Глядя на огонь, Готлиб негромко проговорил:
— Я уже понял, что этот безродный урмянин намерен оттеснить меня в сторону и на захваченной у славян земле самому стать конунгом.
— Но это невероятно — конунги избраны богами. Безродный бродяга не может стать королем. Такого еще не было. Да этого не позволят и другие конунги, — возмущенно проговорил Харальд.
— Но на этот раз у безродного бродяги, волей случая вставшего во главе войска из нескольких тысяч человек, есть все шансы. С двумя сотнями кораблей, набитых отъявленными головорезами, можно захватить любую страну и объявить себя ее правителем. И никто не сможет стать ему помехой, потому что завоеванная земля принадлежит тому, кто ее завоевал, — рассудительно проговорил Готлиб.

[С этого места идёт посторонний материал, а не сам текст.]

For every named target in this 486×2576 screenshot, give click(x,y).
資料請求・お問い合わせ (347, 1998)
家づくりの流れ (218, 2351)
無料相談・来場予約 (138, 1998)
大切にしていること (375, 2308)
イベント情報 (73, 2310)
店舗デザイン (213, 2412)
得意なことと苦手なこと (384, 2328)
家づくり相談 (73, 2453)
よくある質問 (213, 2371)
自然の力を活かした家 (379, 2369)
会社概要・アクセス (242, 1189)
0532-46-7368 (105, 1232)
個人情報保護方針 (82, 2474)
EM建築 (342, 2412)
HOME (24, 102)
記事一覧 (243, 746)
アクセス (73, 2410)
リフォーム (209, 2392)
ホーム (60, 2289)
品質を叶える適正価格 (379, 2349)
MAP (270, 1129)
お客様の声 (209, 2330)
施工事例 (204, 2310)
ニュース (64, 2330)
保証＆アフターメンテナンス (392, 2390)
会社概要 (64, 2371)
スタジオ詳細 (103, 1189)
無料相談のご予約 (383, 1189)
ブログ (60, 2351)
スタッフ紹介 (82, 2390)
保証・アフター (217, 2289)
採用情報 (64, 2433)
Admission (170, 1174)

— Надо все же потребовать, чтобы урмянин уступил тебе главенство над войском.
— Как? — спросил Готлиб. — Как, с двумя десятками воинов, имея только потрепанный корабль, требовать от предводителя шеститысячного войска уступить главенство над войском? Ты знаешь ответ? Я не знаю.
— Но ты не можешь же уступить ему! — сказал Харальд.
— Не могу.
— Убить его?
— Пока нет.
— Но что же делать?
— Ждать.
— Но сколько ждать? Как я вижу, он и не собирается идти на Словенск.
— Он пойдет на Словенск. И скоро. Он не может долго ждать. Эти люди признают его своим вождем до тех пор, пока они думают, что он знает дорогу к добыче. Слова соблазняют людей. Но время слов быстро проходит, поэтому он должен действовать без промедления, иначе эти люди начнут искать нового вождя, — сказал Готлиб.
— Значит, к тебе уйдут?
— Больше не к кому. Урмянин, если он и в самом деле тот, кем пытается себя представить, должен знать это, потому, я думаю, что он не станет засиживаться здесь. Скоро он поведет войско в поход.
— Убить его надо, пока не стало поздно, — сказал Харальд.
— Нет, именно сейчас нельзя его трогать. Пока люди ему верят, он неприкосновенен, и всякий, кто поднимает на него руку, погибнет, — сказал Готлиб.
— Если он победит, дальше может стать еще хуже, — сказал Харальд.
Готлиб усмехнулся:
— Он может погибнуть в сражении. Это, во-первых. Потом — люди по своей природе жадны и завистливы. Они не любят, когда такой же, как они, становится выше их. Когда человек, такой же, как они, поднимается над толпой, каждый задает вопрос — почему именно он? Почему человек, ничем не отличающийся от других, вдруг становится выше их? Каждый думает — я ничем не хуже. Значит, и я имею право. Но вся проблема, как раз в том, что права он не имеет, потому что он глуп и ленив. Не понимая истинных причин своего неуспеха, человек начинает искать объяснения. Люди склонны к простым объяснениям непонятных им вещей. Поэтому они объясняют успех другого коварством и интригой. Люди склонны оправдывать себя. Поэтому объяснение успеха другого использованием низменных приемов, дурных сторон характера, поднимает их самооценку. Но зависть остается. Так что, как только урмянин объявит себя конунгом, у него тут же появится много недоброжелателей. И особенно много появится среди тех, кого он считает своими друзьями, тех, кому он безоговорочно доверяет. Они предадут его. Это только вопрос времени. Это, во-вторых. А в-третьих, — с течением времени обязательно представится удобный случай, чтобы все обернуть в свою пользу.